The first step is likely to be to curb bond purchases. The question is not whether they will be reduced, but at what speed. The Fed is currently buying $ 120 billion in bonds every month. The program aims to improve the liquidity of the financial markets and facilitate the provision of credit for households and companies. Powell has secured broad consensus among central bankers on a plan to phase out the pandemic-born stimulus program by next June and cut purchases by $ 15 billion a month.

This operation to shut down bond purchases, known in technical jargon as tapering, marks a turnaround in monetary policy that has already triggered speculation on the financial markets that interest rates will rise in the next year. For today’s decision, one thing is certain: The key interest rate, which is in the extremely low range between 0.0 and 0.25 percent, will not yet be touched.

“The Fed will endeavor not to fuel this debate even further,” says Commerzbank chief economist Jörg Krämer. Powell recently pointed the way: it was time to cut bond purchases, but not to raise interest rates. That would be premature. However, the rapid rise in inflation is increasing the pressure on the Fed. In September the rate of inflation climbed to 5.4 percent, well above the Fed’s target of two percent.

Recovery in the labor market

The persistent supply problems in world trade meanwhile increasingly indicate that the significantly increased inflation is not – as initially assumed by the Fed – a relatively quickly temporary phenomenon. Powell admitted that himself in late October. The global bottlenecks in the supply chain, which would have led to increased inflation, “will probably take longer than previously expected, possibly well into next year,” said the central bank governor.

The design of the tapering already reflects a new schedule, which can be attributed to the greater unrest over the development of inflation. Earlier this year, the Fed had given investors the impression that it would cut bond purchases around January and that it could be almost a year before the end of this process.

But now it should go faster. The central bank had made substantial progress on the job market as a prerequisite for reducing its crisis aid. The recovery in the US labor market stalled somewhat in September, as the job increase was relatively low at 194,000. But as early as October, the bottom line could have been 425,000 new jobs – at least that is the consensus expectation of economists for the labor market report, which will be presented on Friday.

The unemployment rate had fallen to 4.8 percent in September – but it was not improving as quickly as the government had hoped. Meanwhile, employers in many industries are already complaining about a shortage of applicants. Before the pandemic, the unemployment rate was 3.5 percent – the lowest level in decades. So the US economy has recovered well from the crisis. The fact that growth in the summer months has lost considerable momentum due to supply bottlenecks in the industry and the increasing number of corona cases does not change anything.
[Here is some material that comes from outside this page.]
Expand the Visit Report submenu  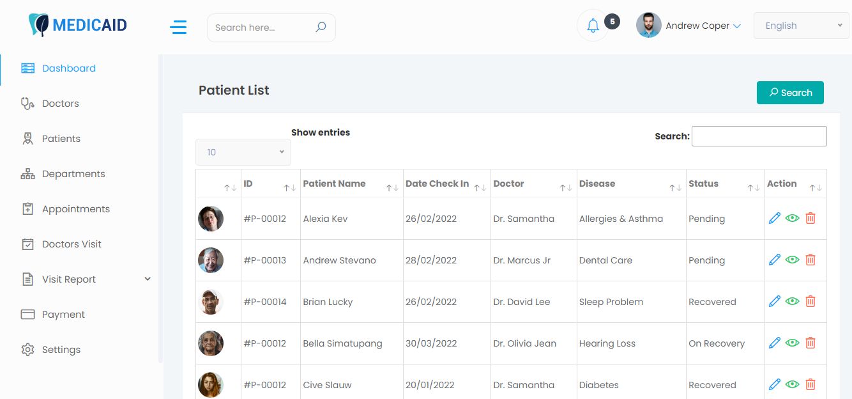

Interest rate hike in prospect

“The slower pace of the US economy should not prevent the US central bank from letting its bond purchase program expire,” says LBBW economist Dirk Chlench. The lower number of corona cases should help ensure that growth will be slightly higher again in the fourth quarter.

The turnaround in monetary policy is imminent, says chief economist Thomas Gitzel from Liechtenstein’s VP Bank. There is simply no longer any need for the ultra-expansive line as an answer to the pandemic and its economic consequences. Gitzel points out that the Fed has doubled its bond holdings in the course of the corona crisis policy: its securities holdings are now around eight trillion dollars.

Meanwhile, the US bond markets are reflecting expectations of the Fed’s rate hikes next year. Last week, the likelihood of at least two rate hikes rose to 75 percent by the end of 2022. At the end of the Fed meeting last month, the probability was still around 20 percent.

It was only on Friday that Powell failed to confirm these expectations, which imply a first rate hike by the Fed in September. But neither did he contradict them.